この場合、妻は、仮に預金を全部渡しても、不足の200万円確保できない場合には、自宅を売却して「換金」せざる得なくなり、そうした場合、以後の住まいが確保できず、当面の生活費がなくなるなど、困窮する可能性もあります。また、高齢の場合、転居先の住宅の確保も難しく、新しい環境に転居することは精神的にも負担が大きく、こうした事態を回避するために「配偶者居住権」が設けられたところです。
配偶者居住権と配偶者短期居住権は、いずれも自宅建物の所有権を取得できるものではありませんが、終身または一定期間、自宅建物に住み続けられる権利です。
今回の相続法改正により、一定の手続をすれば、子の主張にかかわらず、妻は生涯住み続けられるようになります。一定の手続きとは、妻は家に「居住権」を設定する登記手続きを法務局にすることで、「配偶者居住権」の権利を確保できます。
居住権(長期居住権)は、所有権と分離しており、配偶者固有の権利で売却はできない分、家全体の評価額よりは低くなります(自宅建物の評価額の1~2割(簡易な計算の場合))。なお、居住権は相続税の課税対象となることも、注意が必要です。

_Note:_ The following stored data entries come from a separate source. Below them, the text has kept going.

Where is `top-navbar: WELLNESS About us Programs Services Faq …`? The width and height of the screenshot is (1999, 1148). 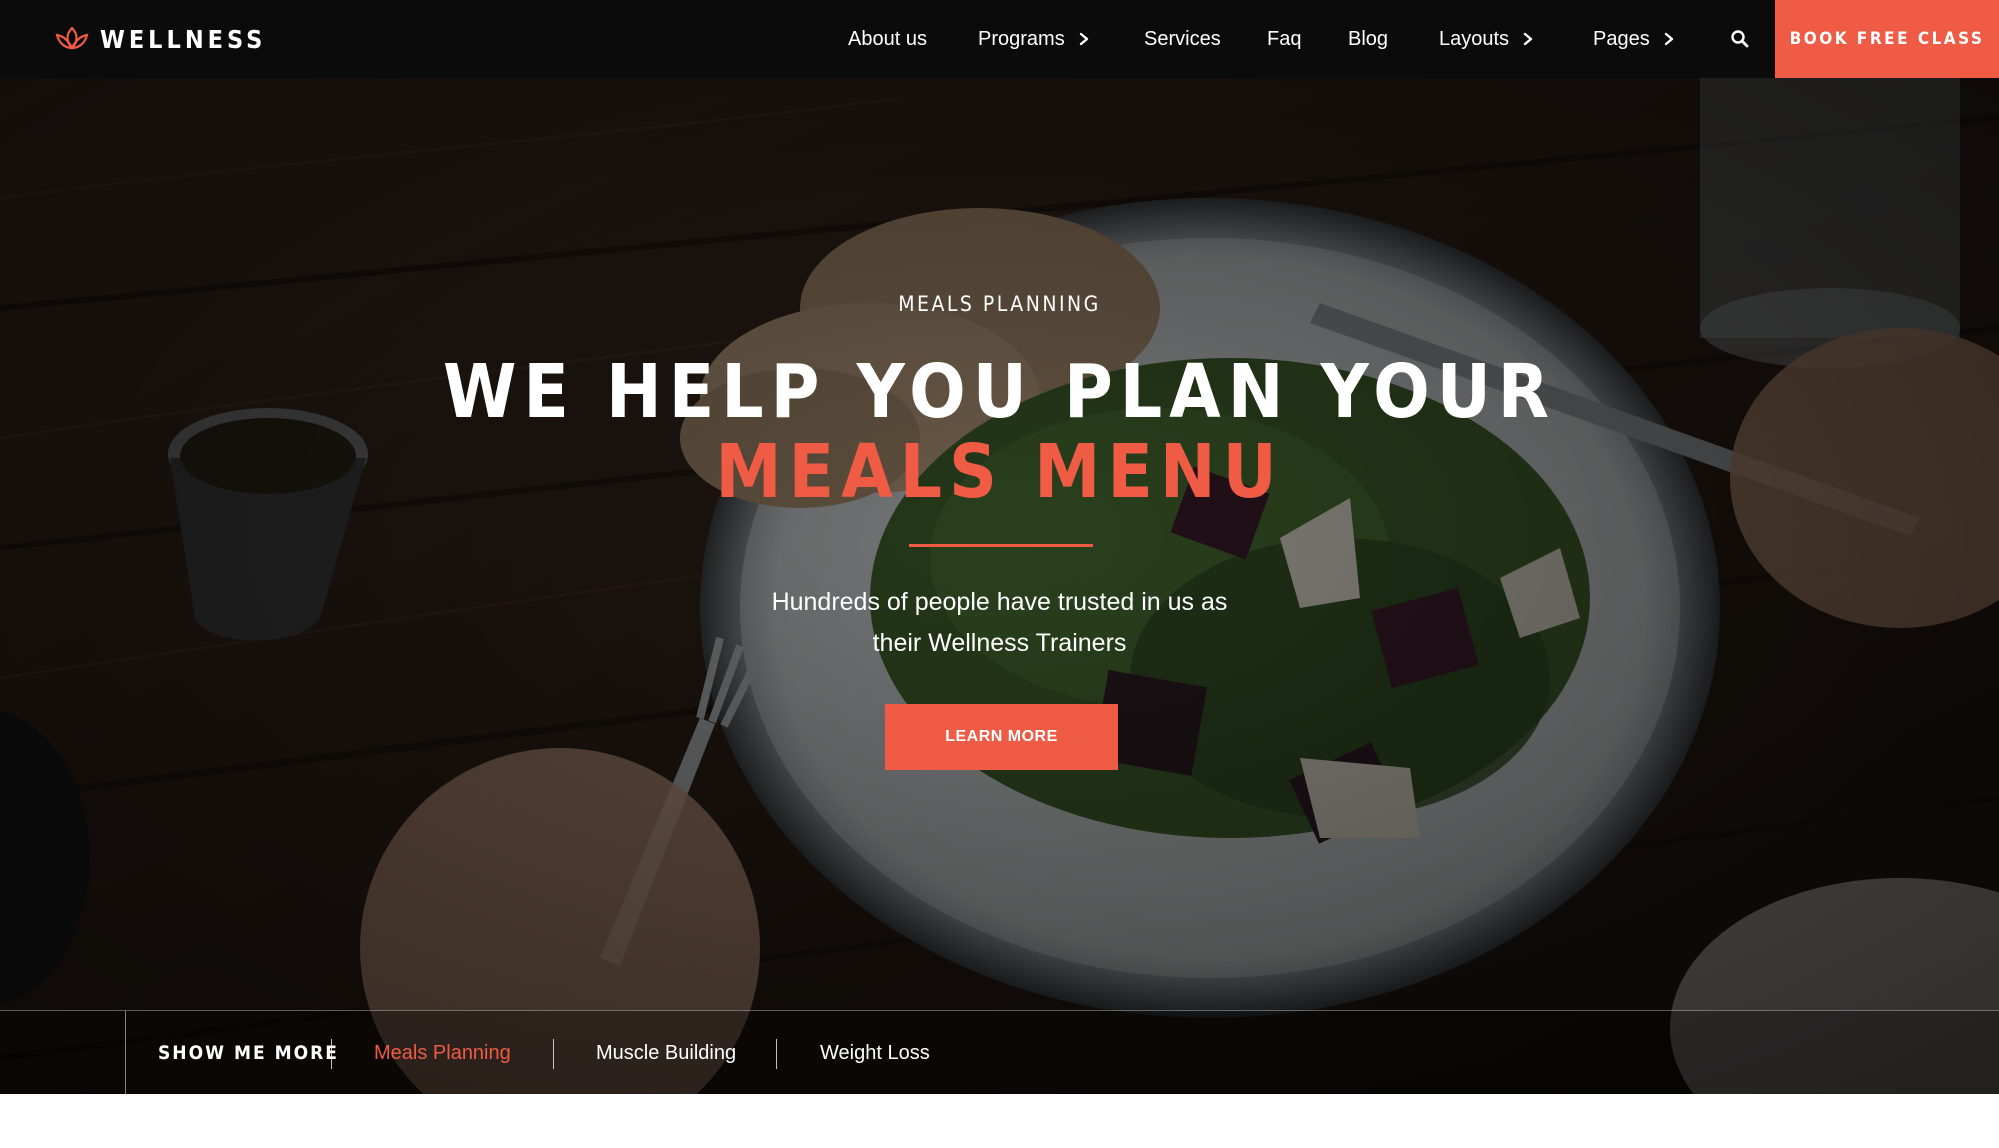 top-navbar: WELLNESS About us Programs Services Faq … is located at coordinates (1000, 39).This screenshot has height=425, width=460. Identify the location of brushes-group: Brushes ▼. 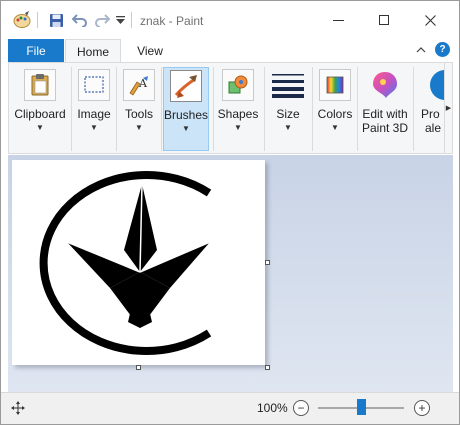
(186, 109).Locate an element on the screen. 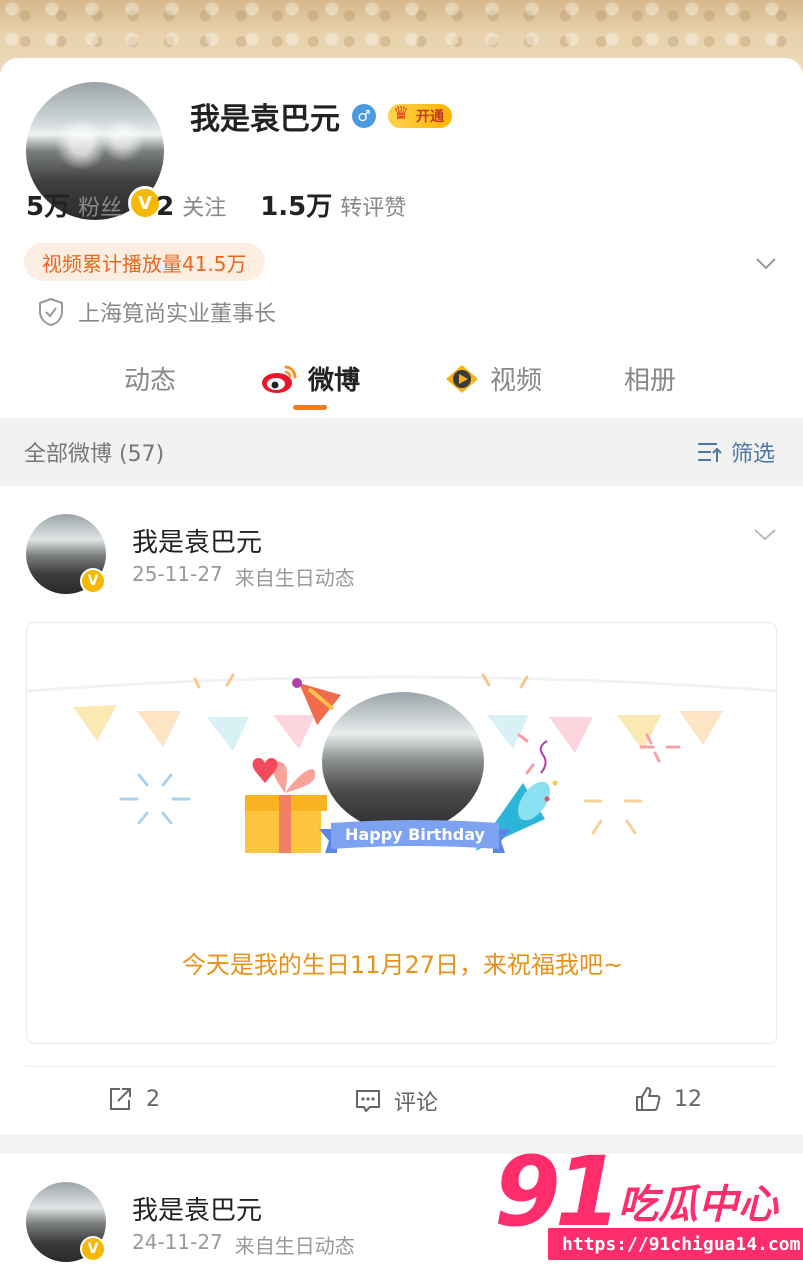 This screenshot has height=1280, width=803. stat-interactions-num: 1.5万 is located at coordinates (296, 207). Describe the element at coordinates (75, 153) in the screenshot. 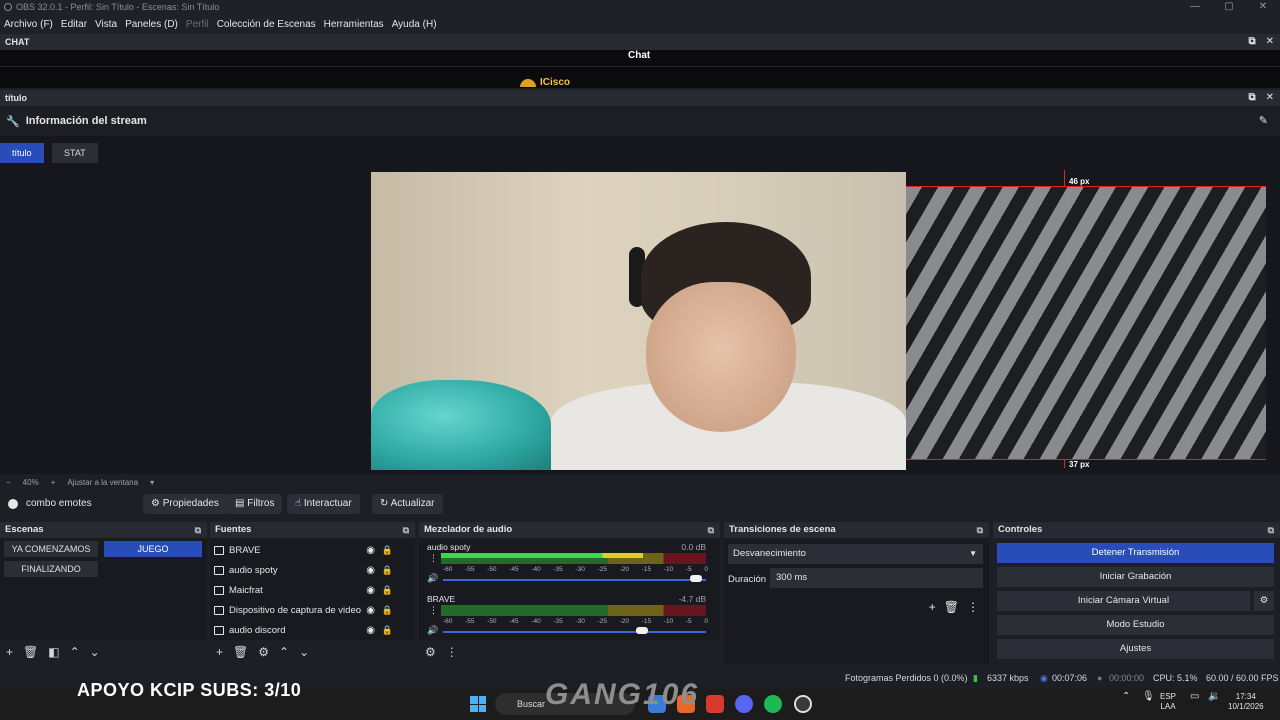

I see `tab-stat: STAT` at that location. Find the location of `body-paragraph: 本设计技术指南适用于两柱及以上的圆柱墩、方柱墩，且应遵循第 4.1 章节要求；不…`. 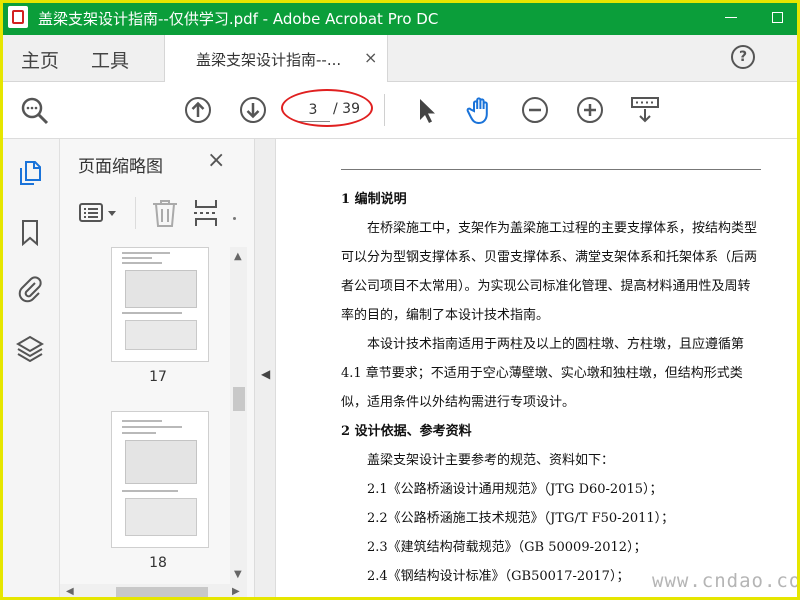

body-paragraph: 本设计技术指南适用于两柱及以上的圆柱墩、方柱墩，且应遵循第 4.1 章节要求；不… is located at coordinates (543, 374).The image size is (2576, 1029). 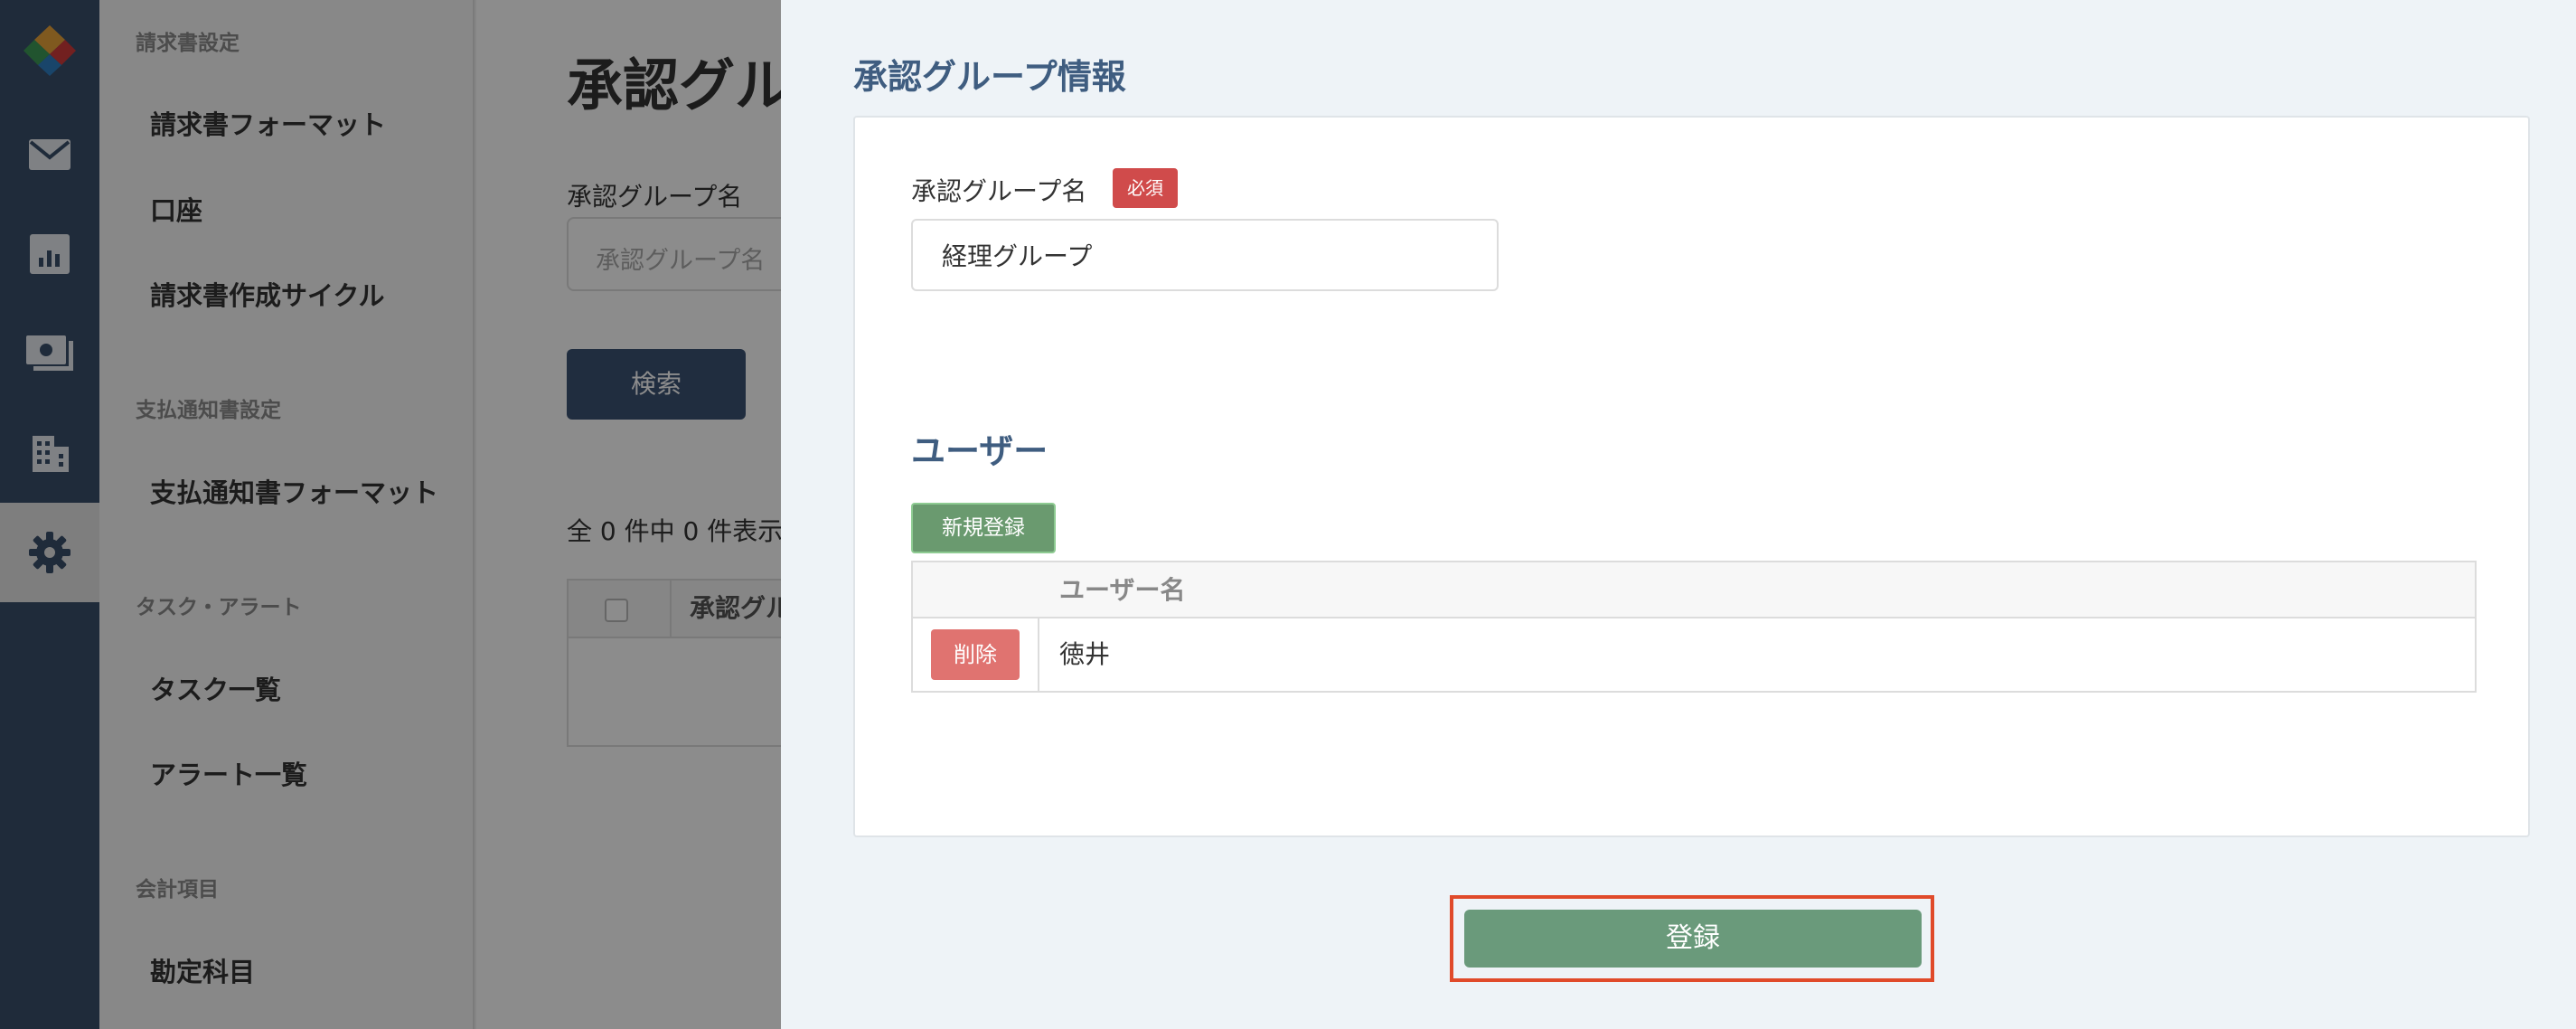 I want to click on required-badge: 必須, so click(x=1146, y=188).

★今回の改正では、結婚20年以上経過の夫婦は、夫婦の一方が死亡した場合、被相続人からその配偶者(夫または妻)に対する自宅不動産の遺贈や生前贈与は、特別受益に当たらないとされ、相続財産に加算しないで、相続分を計算できるようになりました。
具体例は、以下のとおりです。(自宅不動産と預貯金2000万円が相続財産の場合)
現行法では、夫が「自宅不動産(評価額6000万円)は妻に譲りたい」と考えても、妻に生前贈与または遺贈すると、その評価額6000万円が特別受益と認定され、預貯金2000万円に、自宅の土地・建物6000万円を加えた相続財産8000万円が遺産分割の対象でした。
子らが妻の特別受益を主張した場合、妻の相続分は1/2の4000万円となり、すでに6000万円の自宅を取得しているため、預貯金を得ることはできません。
しかし、改正法では、被相続人の明確な意思に反しない場合、生前贈与や遺贈は「特別利益ではない」として算定します。このため、事例のケースでは、分割対象となる相続財産は、預貯金の2000万円のみとなります。妻は、すでに取得した不動産に加え、預貯金の1/2である1000万円も得ることができます。
この改正が適用できるケースは、所有者である被相続人の「贈与」または「遺贈」する意思が必要となります。その意思を明確に示すためには、当該不動産の所有権移転、または、遺言書に明記することが前提条件となります。また、相続法に規定してるのは、法律婚のみであり、事実婚は含まれてません。